Brené Brown has written extensively about this and uses this Theodore Roosevelt quote:
“It is not the critic who counts; not the man who points out how the strong man stumbles, or where the doer of deeds could have done them better. The credit belongs to the man who is actually in the arena, whose face is marred by dust and sweat and blood; who strives valiantly; who errs, who comes short again and again… who at the best knows in the end the triumph of high achievement, and who at the worst, if he fails, at least fails while daring greatly.”
I saw Beck the next morning, sitting in the lobby reading the social media criticisms of himself out loud. Coaches and friends around him smiling with him. Laughing at the cowards who sit and snipe from their couch. The ones who have never dared greatly, who live lives of quiet (or not so quiet) desperation. I’m glad he can find the humor in people who have never been in the arena criticizing him. But I also hope he lets himself feel all of it, the searing disappointment, the triumph of his whole year, the immense amount of love pouring towards him.
That is a hero. Someone who lets himself feel it all and comes out the other side. Not hiding. Not ashamed. Someone who dared greatly. Someone who got in the arena.
Primacy and Recency are the ideas that we tend to remember things that happen first and things that happen last (e.g., if asked to remember presidents people come up with George Washington and the current president). And in sports, Recency takes over, people often remembering only the very end.
Which is a mistake.
We have the whole thing to remember. The whole glorious, unexpected (by some) amazing season.
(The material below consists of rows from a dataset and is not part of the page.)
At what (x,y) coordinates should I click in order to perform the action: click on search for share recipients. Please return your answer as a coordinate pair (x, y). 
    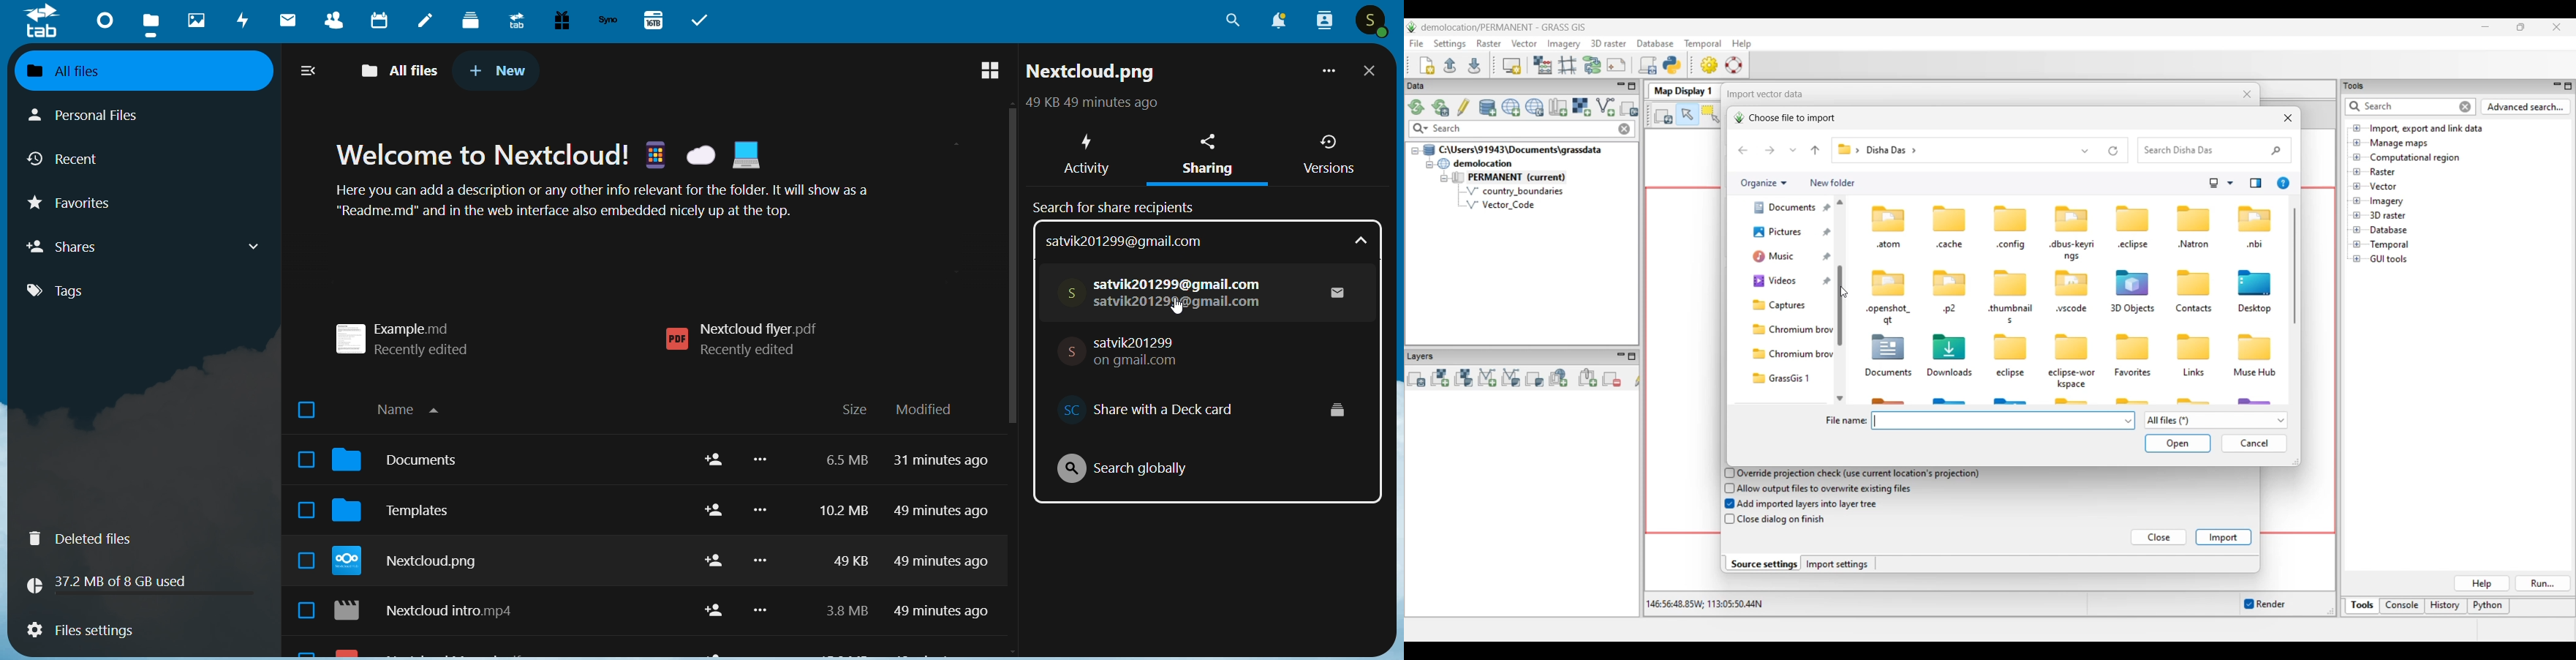
    Looking at the image, I should click on (1119, 205).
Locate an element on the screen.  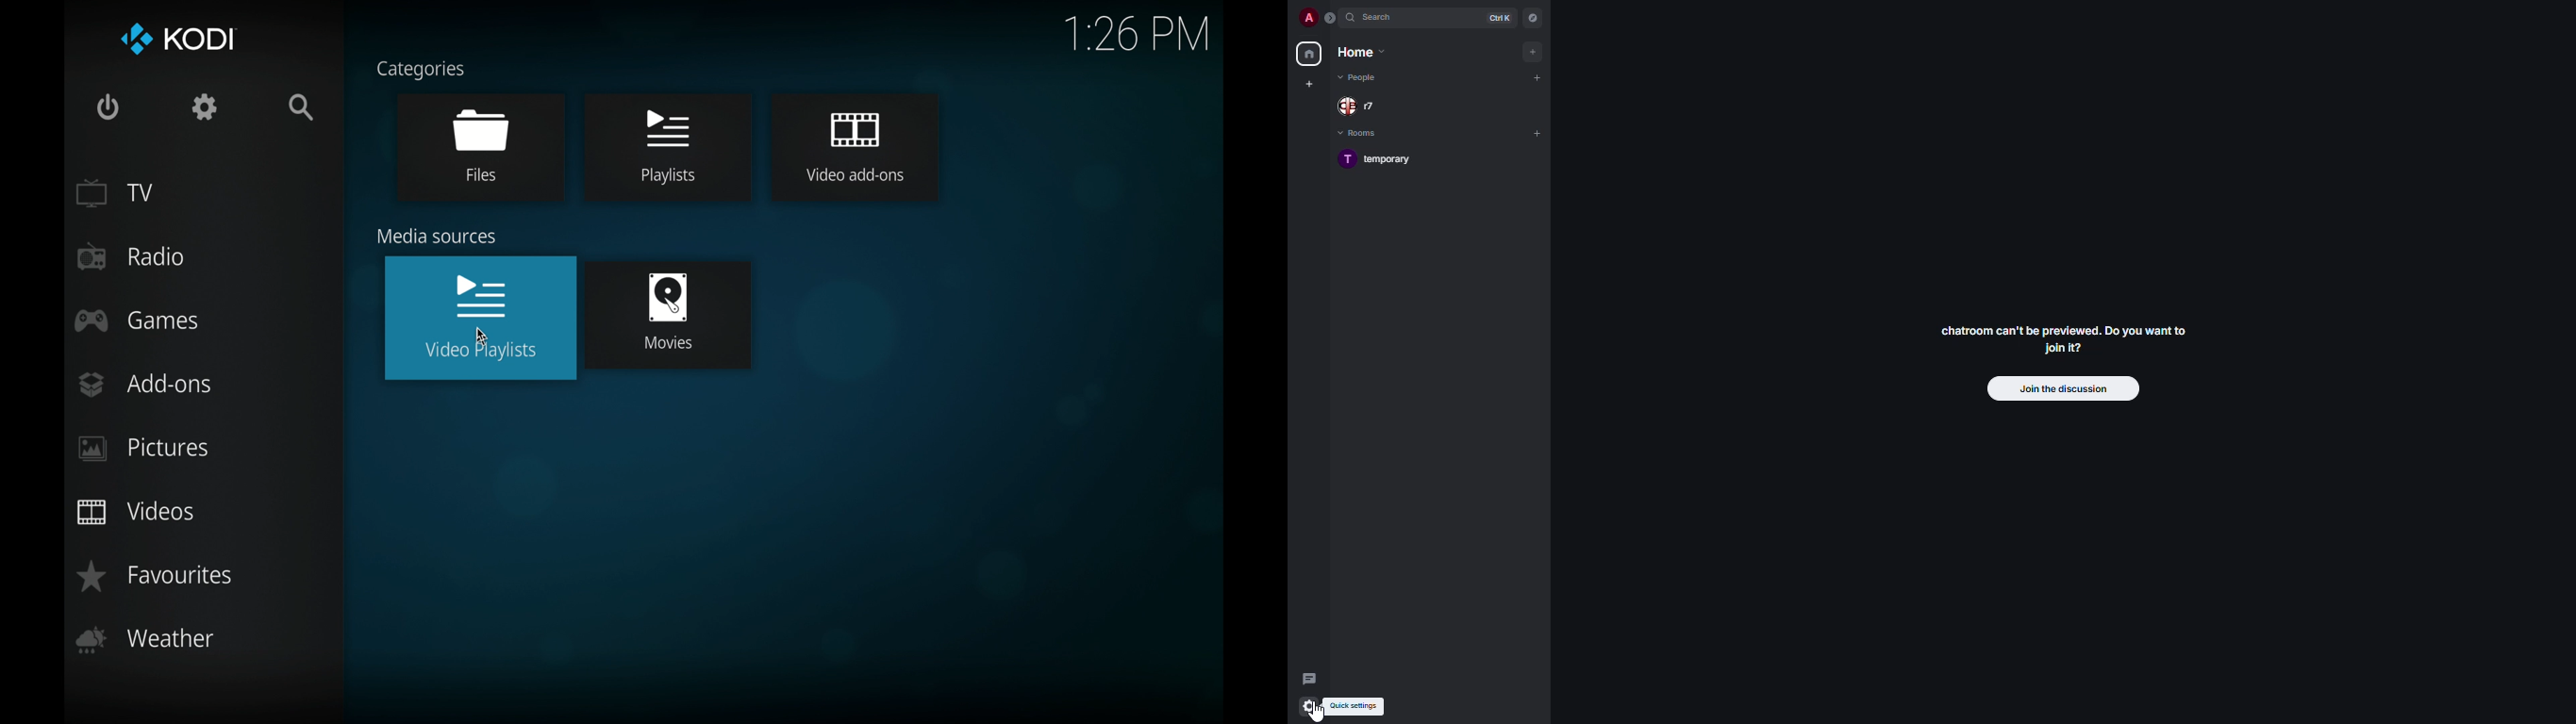
quick settings is located at coordinates (1307, 705).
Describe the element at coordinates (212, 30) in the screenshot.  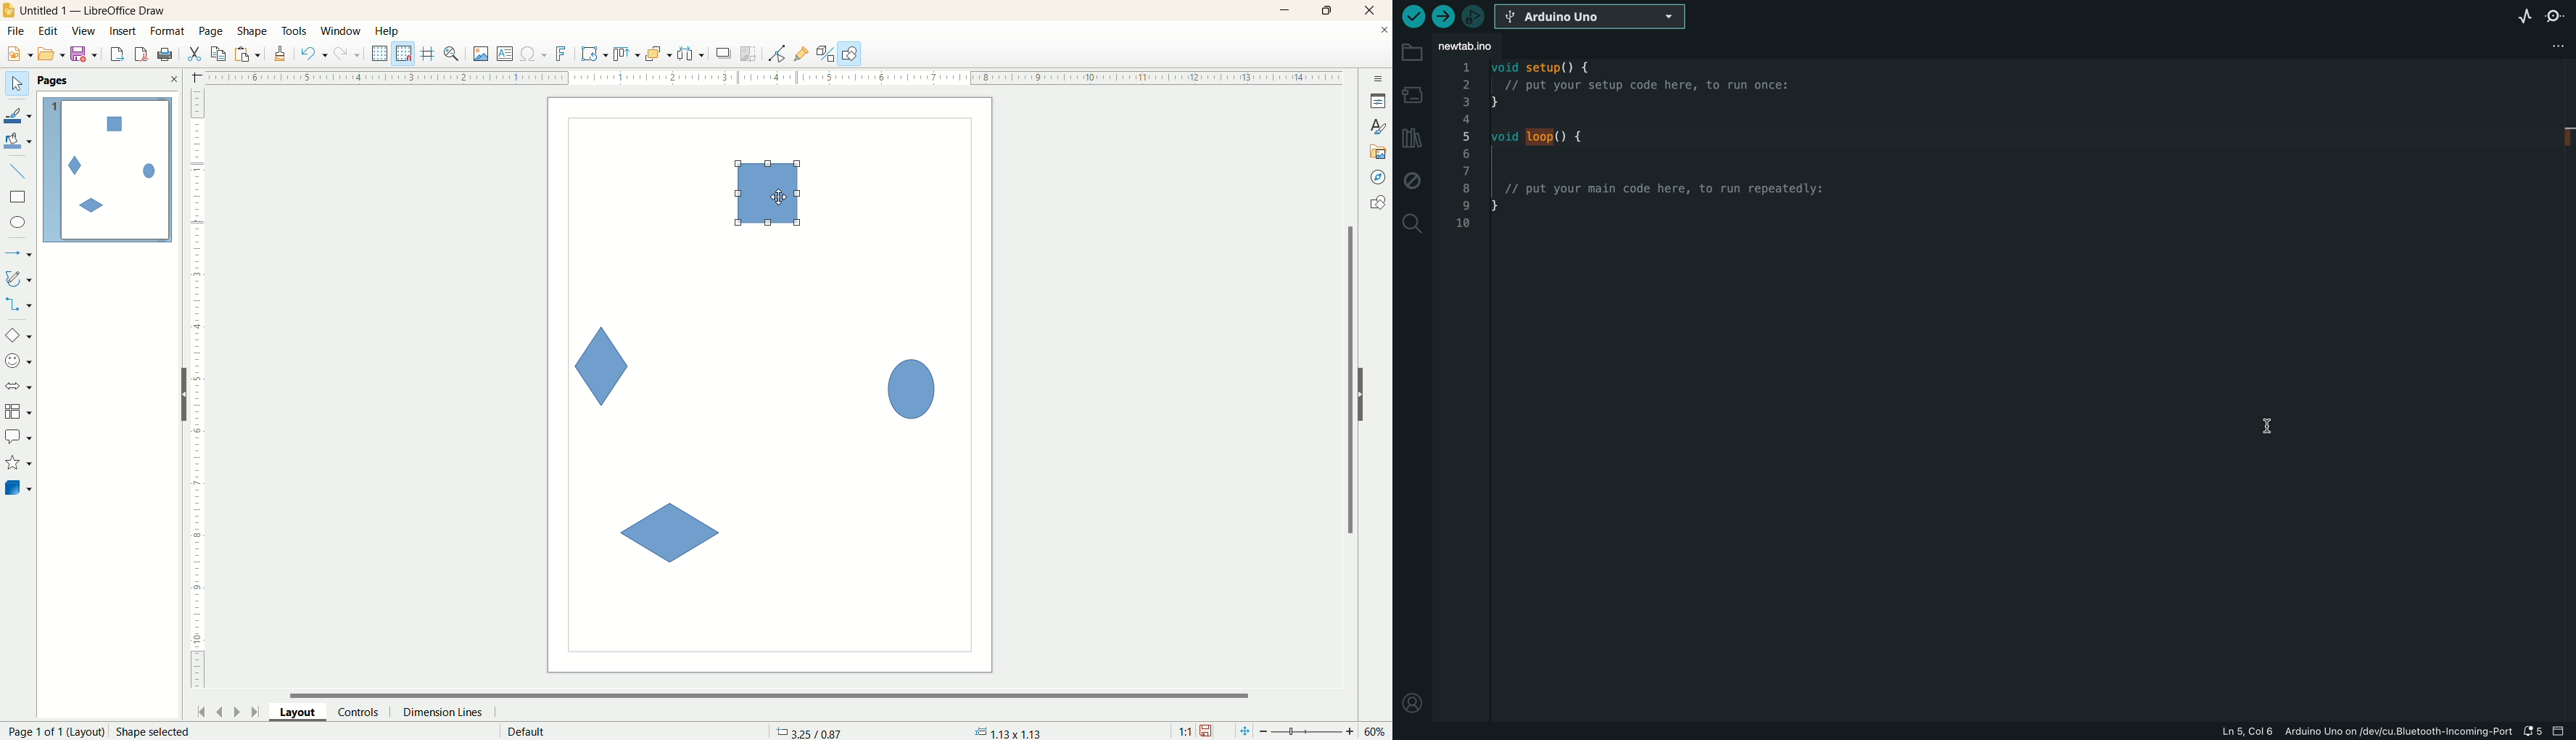
I see `page` at that location.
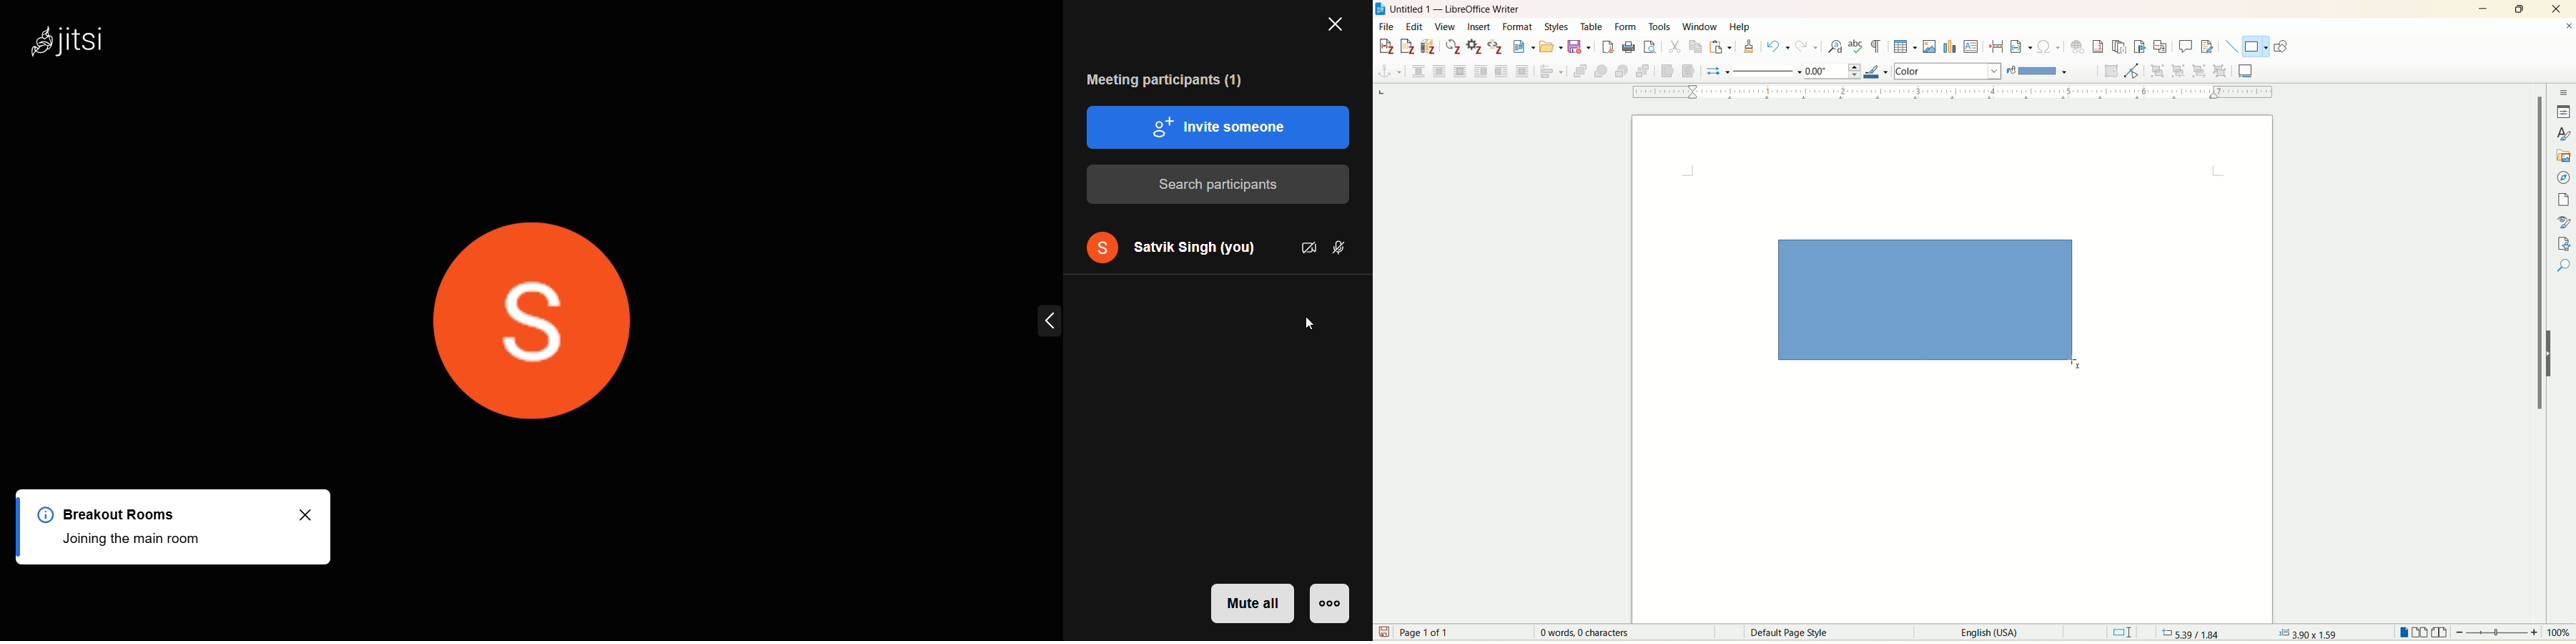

Stanford was picked to finish ninth in the Pac-12 (with only 11 teams playing baseball, they were picked to finish 9th out of 11 teams….) and they ended up the last Pac-12 team standing, they ended up fifth in the CWS. In 2020 they started the year 5-11 before the pandemic closed it all down, they didn’t have fall practice this year, they got together as a team only in February, they were subject to the strictest COVID restrictions, and what did they do? They just kept winning. Series after series. Regional. Super-Regional. CWS.
That’s what I will remember. Not the ending. I will remember the season in every glorious up and down. The absolute awe I have at these young men, bloodied and dusty in the fucking arena.